* _SUPPLIED DATA_:

^^^^^^^^^^^^^^^^

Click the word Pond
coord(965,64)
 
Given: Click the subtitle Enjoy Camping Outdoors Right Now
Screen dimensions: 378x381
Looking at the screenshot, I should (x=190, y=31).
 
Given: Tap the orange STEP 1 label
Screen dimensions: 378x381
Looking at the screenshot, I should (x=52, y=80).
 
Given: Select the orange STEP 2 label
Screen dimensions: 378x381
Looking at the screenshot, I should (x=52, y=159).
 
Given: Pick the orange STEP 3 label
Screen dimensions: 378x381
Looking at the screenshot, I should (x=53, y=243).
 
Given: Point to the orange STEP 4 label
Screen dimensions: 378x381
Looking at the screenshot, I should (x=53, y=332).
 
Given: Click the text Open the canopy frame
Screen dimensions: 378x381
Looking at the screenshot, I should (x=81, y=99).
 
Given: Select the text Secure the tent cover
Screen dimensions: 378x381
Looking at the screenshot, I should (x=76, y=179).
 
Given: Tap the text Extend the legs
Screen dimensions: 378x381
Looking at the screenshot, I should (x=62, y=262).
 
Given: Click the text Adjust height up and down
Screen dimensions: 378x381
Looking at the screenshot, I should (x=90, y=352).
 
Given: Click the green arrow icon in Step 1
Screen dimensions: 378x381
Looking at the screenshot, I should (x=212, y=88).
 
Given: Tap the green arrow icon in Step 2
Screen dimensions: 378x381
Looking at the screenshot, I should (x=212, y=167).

^^^^^^^^^^^^^^^^

* _TASK_:
Can you write out every one of the lines above word for word, without changing anything?

* _RESPONSE FOR THIS EXERCISE_:
Click the word Pond
coord(965,64)
 
Given: Click the subtitle Enjoy Camping Outdoors Right Now
Screen dimensions: 378x381
Looking at the screenshot, I should (x=190, y=31).
 
Given: Tap the orange STEP 1 label
Screen dimensions: 378x381
Looking at the screenshot, I should (x=52, y=80).
 
Given: Select the orange STEP 2 label
Screen dimensions: 378x381
Looking at the screenshot, I should (x=52, y=159).
 
Given: Pick the orange STEP 3 label
Screen dimensions: 378x381
Looking at the screenshot, I should (x=53, y=243).
 
Given: Point to the orange STEP 4 label
Screen dimensions: 378x381
Looking at the screenshot, I should (x=53, y=332).
 
Given: Click the text Open the canopy frame
Screen dimensions: 378x381
Looking at the screenshot, I should (x=81, y=99).
 
Given: Select the text Secure the tent cover
Screen dimensions: 378x381
Looking at the screenshot, I should (x=76, y=179).
 
Given: Tap the text Extend the legs
Screen dimensions: 378x381
Looking at the screenshot, I should (x=62, y=262).
 
Given: Click the text Adjust height up and down
Screen dimensions: 378x381
Looking at the screenshot, I should (x=90, y=352).
 
Given: Click the green arrow icon in Step 1
Screen dimensions: 378x381
Looking at the screenshot, I should (x=212, y=88).
 
Given: Tap the green arrow icon in Step 2
Screen dimensions: 378x381
Looking at the screenshot, I should (x=212, y=167).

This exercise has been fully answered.